By Natalie Yates
There are picnics and there are picnics
We sat wriggling our toes in soft, dry grass on picnic rugs and blankets, sipping Pimms and nibbling strawberries. The sun warmed our faces and the surrounding company warmed our hearts as we shared and delighted in each other’s experiences of SCBWI over the past few years.
|Cake and Prosecco|
Ok, the British summer put paid to us having a ‘proper’ picnic so our time on Saturday 2nd July was spent in the café in York library, while grey clouds filled the sky and rain threatened outside. The staff were kind enough to allow us to decamp to one of their rooms for our picnic lunch and indeed, we did share and delight in our experiences of SCBWI and our writing lives.

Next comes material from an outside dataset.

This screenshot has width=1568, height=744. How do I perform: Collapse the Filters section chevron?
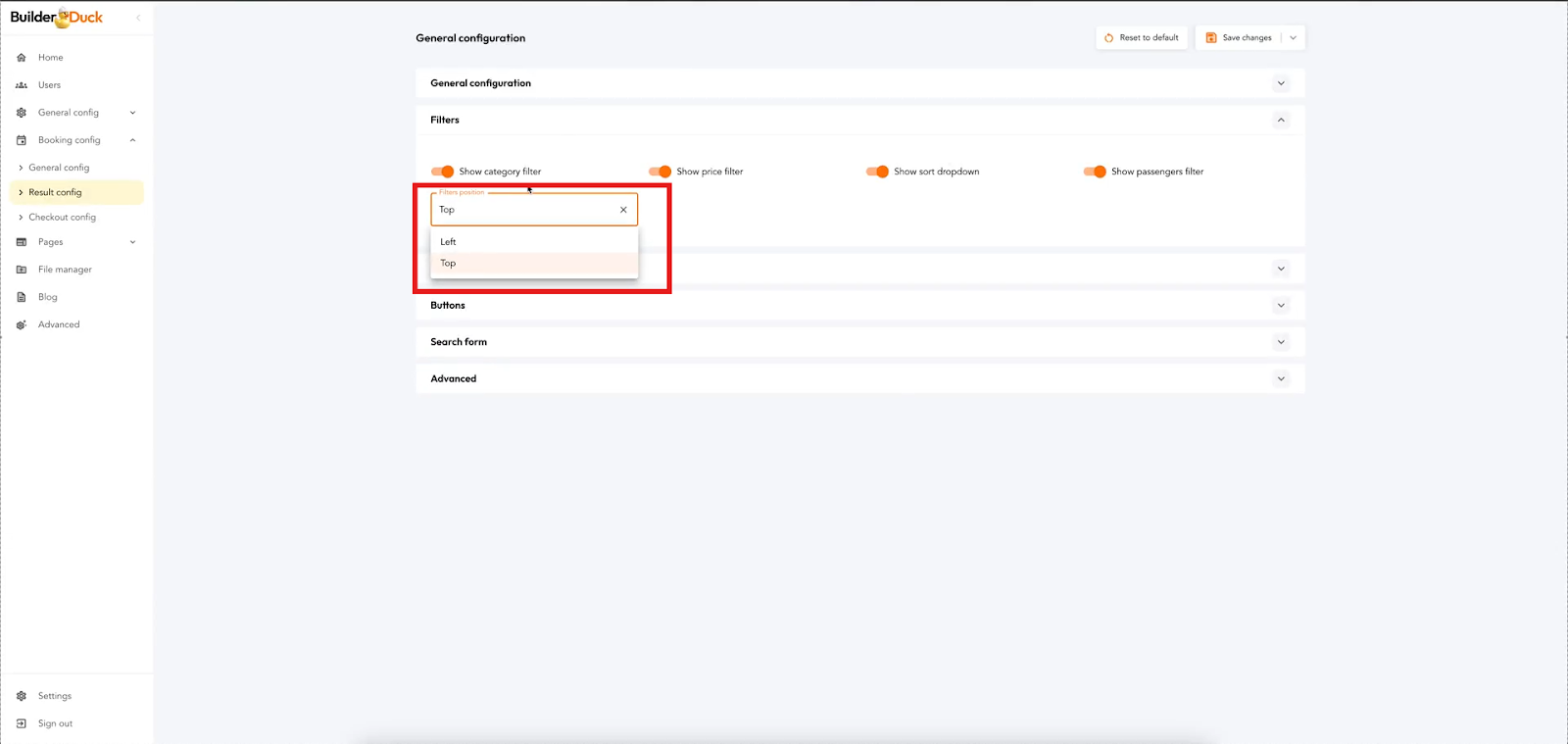1281,120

Our plan was to not have a usual critiquing session that day, but to each practise our pitch to agents. In turn we each read our prepared three lined pitch to the group and feedback was shared. It was a valuable use of our time as we realised the more polished pitches amongst us had revealed the USP of their novel. Lots of submissions to agents and publishers are about the same thing, so your pitch must sell what is unique about your story. We also learned that a three sentence pitch should represent the three acts of the novel and ideally be written in the same voice as the story. It is a tricky task, similar to the dreaded writing of the synopsis, and it is so easy to generalise your story forgetting to sell what is enticing about it, so that an agent would want to ask more. A recommended read was James Scott Bell’s Plot & Structure. He advocates the LOCK theory when writing a synopsis:
L - Lead character
O - Objective
C - Conflict
K - Knockout ending
|Pitches practiced in friendly manner|
After lunch we discussed our favourite books. So much of what we read as a child and indeed what we read as adults is reflected in our writing. Michael Cail openly admitted that his first attempt at writing a story was a ‘rip-off’ of his favourite book – ‘A Ghost Waiting’ by Hugh Scott – which he read many times while growing up. Debbie Coope produced a much-thumbed copy of Jane Eyre (Bronte) – loved because of its gothic horror/love story theme. Pride & Prejudice (Austen) is Natalie’s favourite, which sparked a discussion on Austen and how as teens we didn’t really appreciate her humour as much as we do now as adults. Maureen Lynas mentioned her favourite moment in a book – Harry Potter – when the Boggart is released from the wardrobe and realises characters’ fears.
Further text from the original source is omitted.